The end of China’s one-child policy has grabbed all the headlines, but the Fifth Plenary Session of the 18th Central Committee of the Communist Party of China (to give its full designation) also outlined the direction of the world’s second largest economy over the next five years.
China’s 13th five-year plan running from 2016 – 2020 is the first one approved by Xi Jinping and was expected to focus on strengthening economic and market reforms first mooted in 2013.
Xi appointed himself head of a new “leading group on comprehensively deepening reforms” to overhaul China’s investment-led economy into one driven by services and consumption two years ago.
The communique issued yesterday provides only the basic frameworks of programs and policies with a more detailed plan only made public in March.
But already it gives some indication that Xi and company, unnerved by slowing economic growth, may be throttling some of those free-market reforms to put their money again on investment to re-energize the sagging economy.
Wording from 2013 that mentions the establishment of “a unified, open competitive and orderly market system” which would play a “decisive role in allocating resources” is gone from the latest communique.
For the next five years government plans to “encourage better allocation of resources” and the country will “prioritize quality and efficient development,” but tellingly it’s no longer (only) up to market forces to accomplish this.
Continuing to “raise consumption’s contribution to growth” is still an important plank and there is also a promise that “government will intervene less in price formation,” a clear reference to its botched stock market meddling earlier this year.
But Beijing’s decision let urbanization happen at a faster pace and to stick to its target of “medium-high economic growth“and to double-down on a long-stated commitment to “double 2010 GDP by 2020” is the real kicker.
That 2020 GDP goal would require annual growth rates of 6.5% to go from a nominal $10 trillion last year to over $12 trillion in 2020. That’s the equivalent of adding an economy the size of Switzerland’s every year.

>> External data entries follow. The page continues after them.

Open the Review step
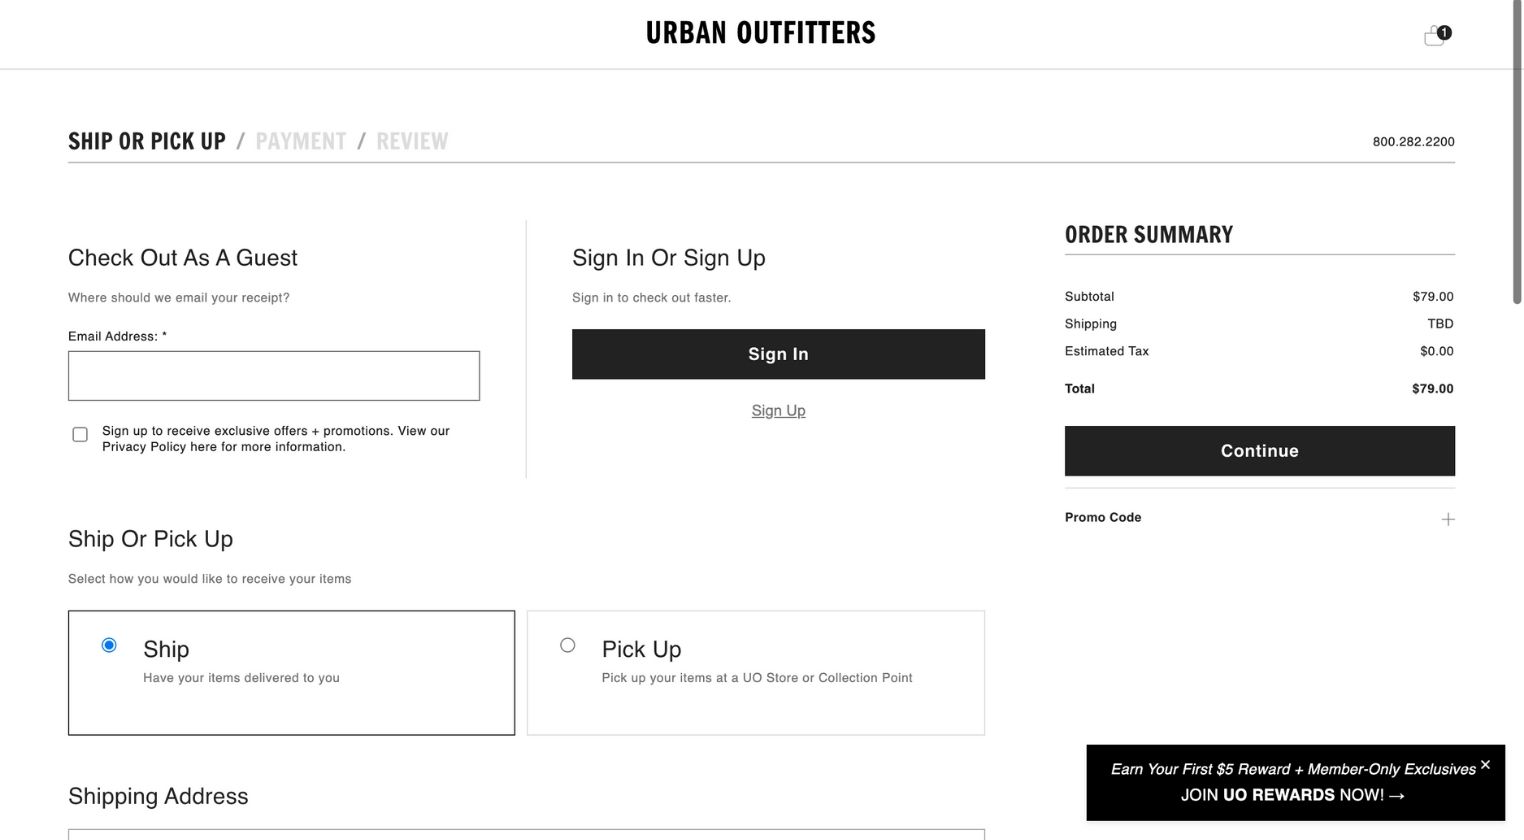coord(412,141)
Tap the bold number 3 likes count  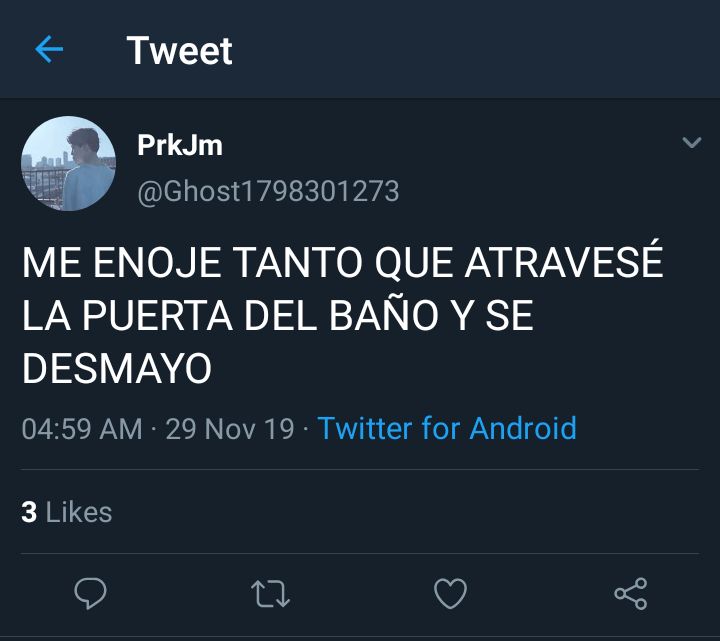coord(29,512)
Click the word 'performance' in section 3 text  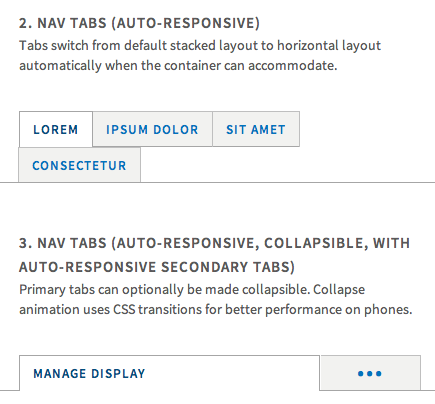pos(303,310)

With the changes in messaging from 2013 the party leaders seem to suggest that such a Herculean task cannot be left to the market or services or consumption.
When growth inevitably begins to flag the Chinese government would likely respond like they always do: incentivize local governments to undertake large projects, mobilize state-owned enterprises for infrastructure investment and inject cash into the economy.
From already elevated levels in 2008, China’s consumption of metals have only grown. What this chart will look like in 2020 is an open question and no-one is predicting another China-induced supercycle. But today’s doom and gloom about China’s supposed loss of appetite for commodities is certainly overblown too.